Three Comrades
- First US edition, illustrated by Paul Wenck
- Author: Erich Maria Remarque
- Original title: Drei Kameraden
- Translator: A. W. Wheen
- Cover artist: Paul Wenck
- Language: Danish
- Genre: War novel
- Publisher: Little, Brown and Company (US) Hutchinson (UK)
- Publication date: December 1936 (Danish transl.)
- Published in English: 1937

= Three Comrades (novel) =

1936 novel by Erich Maria Remarque

Three Comrades (Drei Kameraden) is a 1936 novel by the German author Erich Maria Remarque. It is written in first person by the main character Robert Lohkamp, whose somewhat disillusioned outlook on life is due to his horrifying experiences in the trenches of the First World War's French–German front. He shares these experiences with Otto Köster and Gottfried Lenz, his two comrades with whom he runs an auto-repair shop in what may be late-1920s Hamburg. Remarque wrote the novel in exile and it was first published in the Danish translation; the English translation followed soon, being serialised in Good Housekeeping from January to March 1937, and in the book form later in the year. The first German language edition was published in 1938 by Amsterdam Exilliteratur publisher Querido, but the novel was only published in Germany in 1951.

==Plot==
Protagonist Robert and "the last of the Romantics" Lenz work at an auto-shop owned by their former squad leader, Köster, alongside a non-veteran assistant named Jupp. The trio's prize possession is "Karl", a run-down van refitted into an unmatched speedster. A man named Binding attempts unsuccessfully to outrace Karl en route to a country pub, where Binding befriends Lenz and Robert falls in love with Binding's companion, Patrice Hollmann.

Robert describes the poverty and political extremism gripping Germany, being close friends with a crowd of prostitutes in his apartment building. He plays piano in the lounge for extra money in between auto-shop orders, which include repairing a Ford for a baker who got his wife killed in a car accident, and attempting to sell a Cadillac to a rich Jew. Robert bonds with Patrice at a bar, where the otherwise sober Patrice discovers a liking for rum and begins to free up from her upper-class background. They begin a relationship, meeting at a beer garden owned by fellow veteran Alfons.

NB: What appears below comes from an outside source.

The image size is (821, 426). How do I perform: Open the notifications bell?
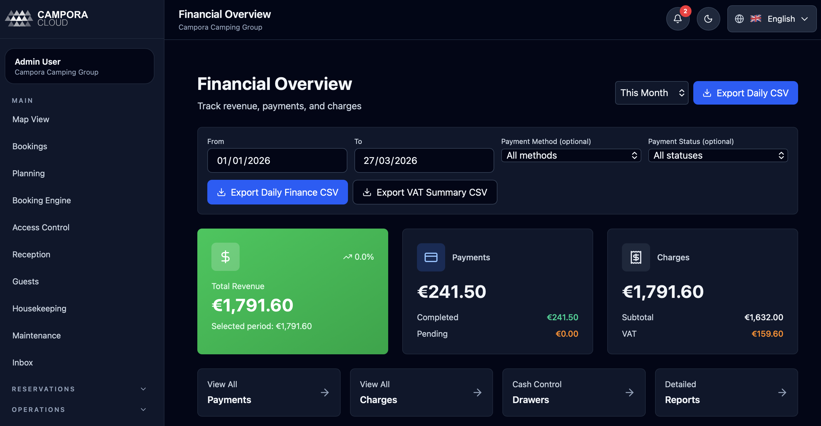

Patrice unexpectedly suffers a near-fatal lung hemorrhage during a summer holiday at the sea. She names a doctor she had been seeing before her relationship with Robert, and Köster drives him over at full speed in Karl. He treats Patrice and allows the couple to return to the city, where they move into Robert's apartment; however, he schedules Patrice to leave for a sanatorium in the Swiss Alps come winter.

Work begins to dry up for the comrades, and they begin a side-business as taxi drivers, but believe they achieve a break after fighting off a rival shop crew for the rights to repair a wrecked limousine. After Patrice leaves for Switzerland, Lenz becomes involved in the city's worsening political situation and is shot by a radical from a rival party. Köster feeds the police incomplete information to ensure he can avenge Lenz himself, though he insists Robert stays out for the sake of his love. Robert, Köster, and the other veterans bury Lenz with full military honours, and the radical is instead killed by Alfons. The shop goes bankrupt after the limousine owner defaults on his repair fee, and an agent auctions off every car except Karl's.

The sanatorium reports that Patrice's health is continuing to deteriorate, and Robert and Köster gather their remaining money to pay for Robert to stay as a visitor. Köster sells Karl after driving Robert over, though they agree Patrice should not learn of either Lenz or Karl. A further diagnosis of Patrice's sickness suggests it was related to adolescent malnutrition during the war, and they resolve to make the most of their time together before Patrice's inevitable death.

==Film, TV, and theatrical adaptations==
The novel was adapted in America as Three Comrades, a 1938 film starring Franchot Tone, Robert Taylor, Robert Young and Margaret Sullavan.

Flowers from the Victors (1999), directed by Aleksander Surin, was also based on the novel but set in Russia in the 1990s.